Problem description -
Set down exactly the lines that run from the line with "Viewport: 850px width, 496px height." to the end of the data, and nothing else.

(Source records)
::::::::::

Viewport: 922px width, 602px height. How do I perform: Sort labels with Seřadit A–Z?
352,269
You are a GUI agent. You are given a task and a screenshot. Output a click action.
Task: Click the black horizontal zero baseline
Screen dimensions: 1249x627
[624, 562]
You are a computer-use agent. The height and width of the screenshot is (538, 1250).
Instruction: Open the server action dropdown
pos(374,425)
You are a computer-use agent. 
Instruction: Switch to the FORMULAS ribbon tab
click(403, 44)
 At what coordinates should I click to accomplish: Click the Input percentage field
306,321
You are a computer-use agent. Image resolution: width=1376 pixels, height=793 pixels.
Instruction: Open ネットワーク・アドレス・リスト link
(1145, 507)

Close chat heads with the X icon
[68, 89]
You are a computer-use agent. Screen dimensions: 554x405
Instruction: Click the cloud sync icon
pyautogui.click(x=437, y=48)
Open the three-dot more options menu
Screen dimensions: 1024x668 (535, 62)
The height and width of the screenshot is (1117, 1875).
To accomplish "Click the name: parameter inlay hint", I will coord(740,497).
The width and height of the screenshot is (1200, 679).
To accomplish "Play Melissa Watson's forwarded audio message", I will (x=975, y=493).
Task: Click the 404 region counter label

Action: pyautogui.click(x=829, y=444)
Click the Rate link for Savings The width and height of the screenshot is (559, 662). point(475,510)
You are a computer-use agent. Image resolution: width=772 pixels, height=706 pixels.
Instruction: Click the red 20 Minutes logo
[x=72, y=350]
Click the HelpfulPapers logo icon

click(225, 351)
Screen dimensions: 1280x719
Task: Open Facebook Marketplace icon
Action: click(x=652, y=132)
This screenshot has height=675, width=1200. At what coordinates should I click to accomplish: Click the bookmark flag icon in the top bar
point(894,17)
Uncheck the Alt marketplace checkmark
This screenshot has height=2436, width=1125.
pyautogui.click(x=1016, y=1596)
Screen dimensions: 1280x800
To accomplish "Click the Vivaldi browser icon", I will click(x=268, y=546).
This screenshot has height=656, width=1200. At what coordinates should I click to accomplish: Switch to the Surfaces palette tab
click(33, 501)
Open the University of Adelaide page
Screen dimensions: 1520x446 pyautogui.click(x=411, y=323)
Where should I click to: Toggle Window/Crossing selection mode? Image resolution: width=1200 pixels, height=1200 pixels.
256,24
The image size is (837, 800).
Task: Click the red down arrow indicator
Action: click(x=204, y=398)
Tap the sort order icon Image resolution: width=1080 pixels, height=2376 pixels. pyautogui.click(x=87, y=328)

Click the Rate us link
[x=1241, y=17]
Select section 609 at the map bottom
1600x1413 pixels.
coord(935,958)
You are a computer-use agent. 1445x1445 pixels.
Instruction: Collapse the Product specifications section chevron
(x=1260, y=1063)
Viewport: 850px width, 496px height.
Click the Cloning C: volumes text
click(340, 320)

::::::::::

Reply to the task -
Viewport: 850px width, 496px height.
Click the Cloning C: volumes text
click(340, 320)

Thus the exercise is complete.